略奪愛の結末
「おねえちゃんが憧れだった。だけど全然近づけなくて
嫉妬するようになっちゃって…ひねくれもので ごめんね。」

「憧れだなんて 最高の褒め言葉だよ。」

「おねえちゃん…飛勇のこと…お願いします。
おねえちゃんが飛勇のそばにいてくれたら……
私 安心して向こうの国へいける。
お願いします。手を貸してください……。」

「もちろんできることは何でもするから……。」

「よかった おねえちゃんにはできることが
たくさんあるんだもん。」

大きなため息をついた。

「安心した。」
姉がいてくれたら……安心して逝ける……。

「ただいま……あれ……こんばんわ。
今日はありがとう。」

姉が慌てて立ち上がった。

「おじゃましました。篤朗が帰ってきたから安心ね。」

そういうと姉がコートを持った。

「ちょうどいいから聞いてほしいの
おねえちゃんにも……。」

私は慌てて姉を座らせる。

「篤朗も聞いてほしいの。」


姉は 篤朗を見ないようにしている。
私がまた 言いがかりでもつけたらって
心配しているのかなって思うと可笑しくなった。


「お茶でも入れるか。
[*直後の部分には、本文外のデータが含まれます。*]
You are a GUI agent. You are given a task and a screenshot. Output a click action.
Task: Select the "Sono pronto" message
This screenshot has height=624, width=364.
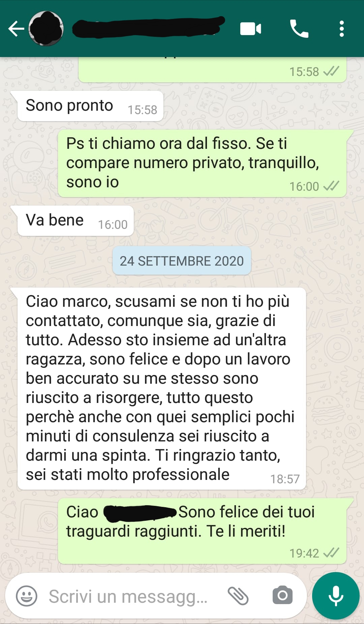[x=90, y=106]
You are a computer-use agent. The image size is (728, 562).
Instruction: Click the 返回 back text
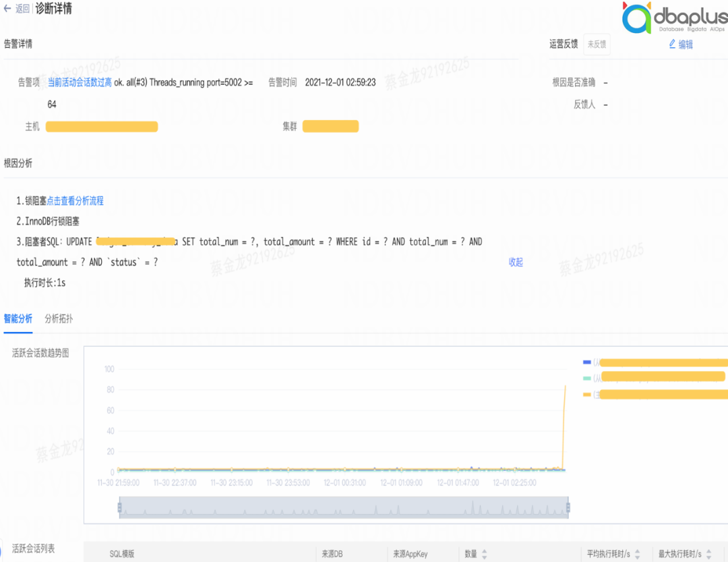(22, 9)
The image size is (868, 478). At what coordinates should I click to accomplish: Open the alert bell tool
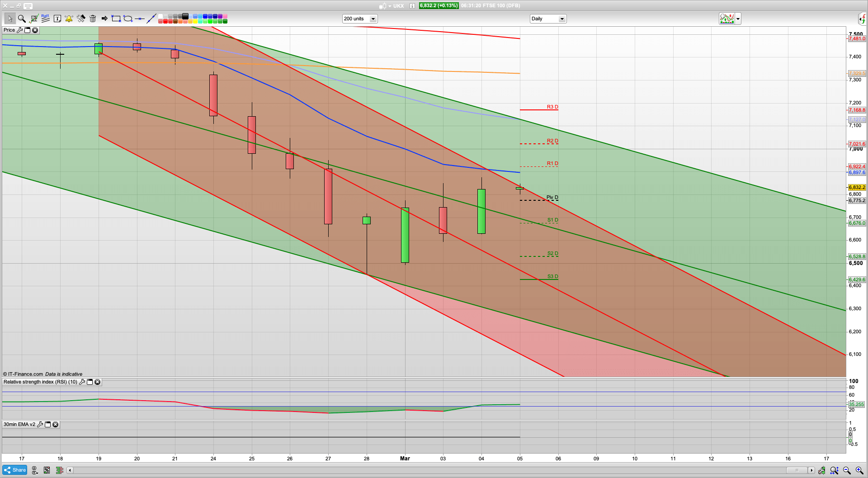(x=69, y=19)
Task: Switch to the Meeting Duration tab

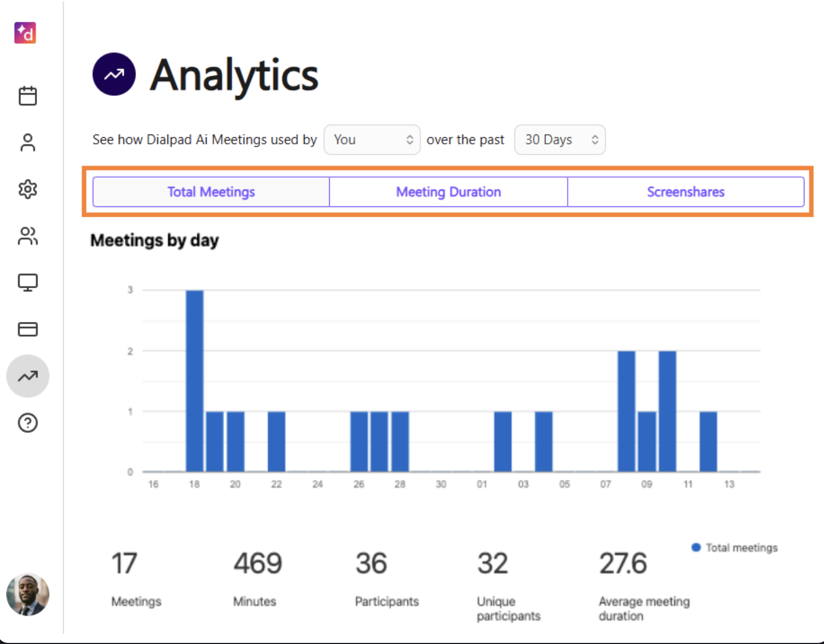Action: [x=449, y=192]
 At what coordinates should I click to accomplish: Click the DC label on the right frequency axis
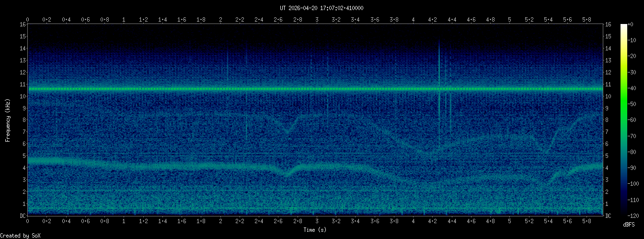tap(608, 216)
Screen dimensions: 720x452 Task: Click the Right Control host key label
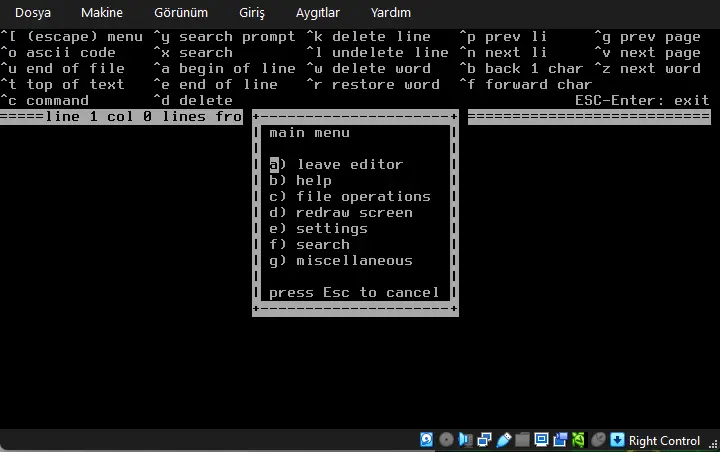tap(664, 441)
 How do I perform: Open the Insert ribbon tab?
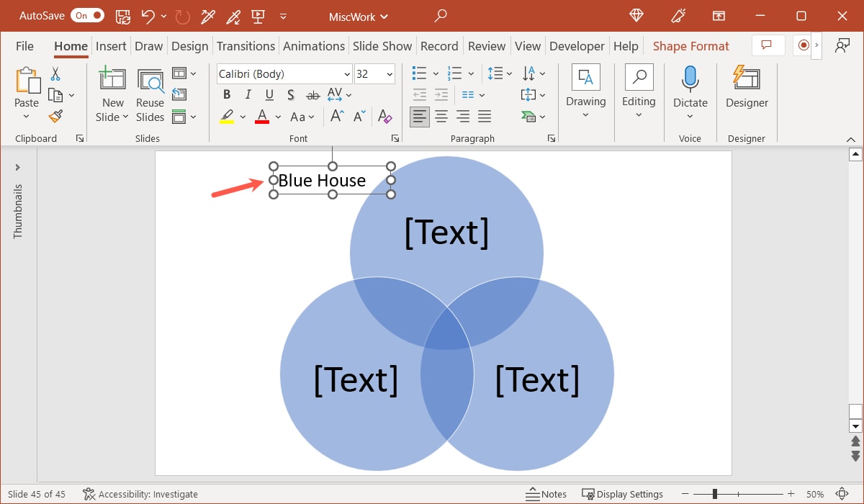pyautogui.click(x=111, y=45)
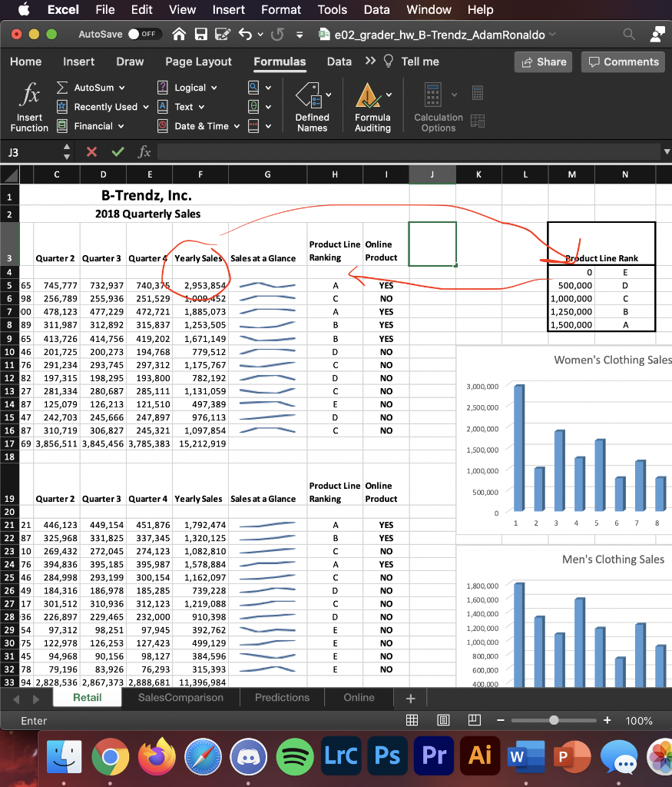The width and height of the screenshot is (672, 787).
Task: Open the Recently Used functions dropdown
Action: coord(145,107)
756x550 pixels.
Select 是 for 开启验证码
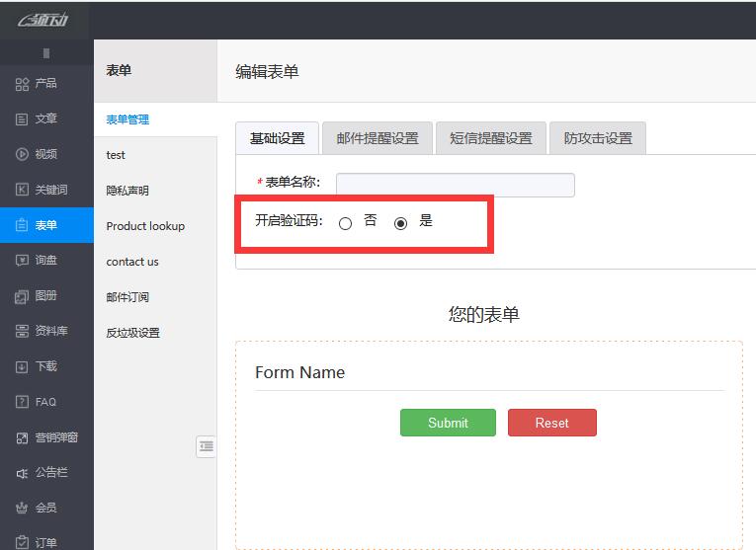(x=400, y=223)
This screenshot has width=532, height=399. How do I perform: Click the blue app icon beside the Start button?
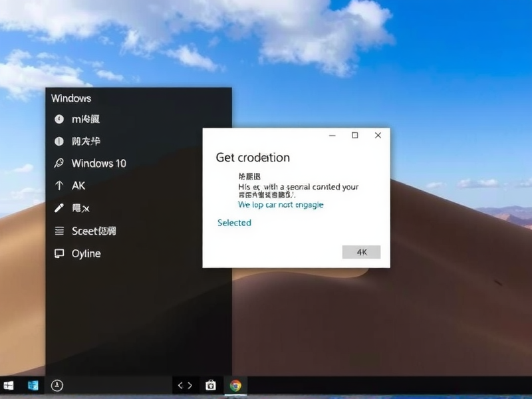(x=32, y=385)
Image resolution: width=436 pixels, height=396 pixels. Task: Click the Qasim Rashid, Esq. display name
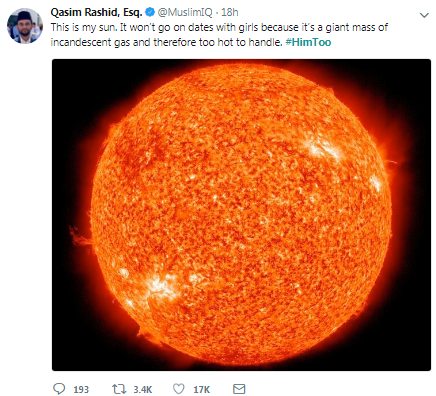tap(96, 13)
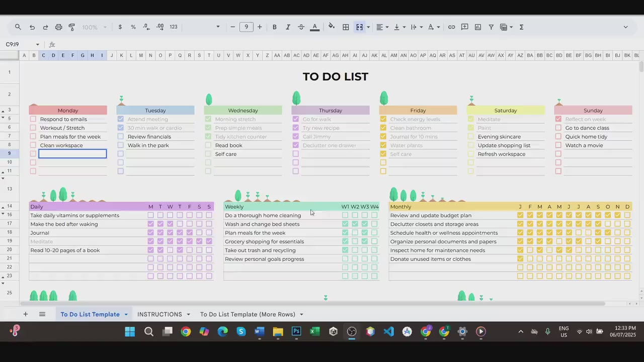Click the font size input field
This screenshot has height=362, width=644.
click(246, 27)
」

篤朗がお湯を沸かす。

三人で話す機会があるなんて 私はついていると思った。
ここでちゃんと気持ちを伝えよう。

本当はなるべき形に戻すという

まさかこんな日が来るなんて想像もしてなかったな
あの頃は・・・・・。

篤朗を手に入れて 幸せをかみしていた自分が
滑稽に思えてきた。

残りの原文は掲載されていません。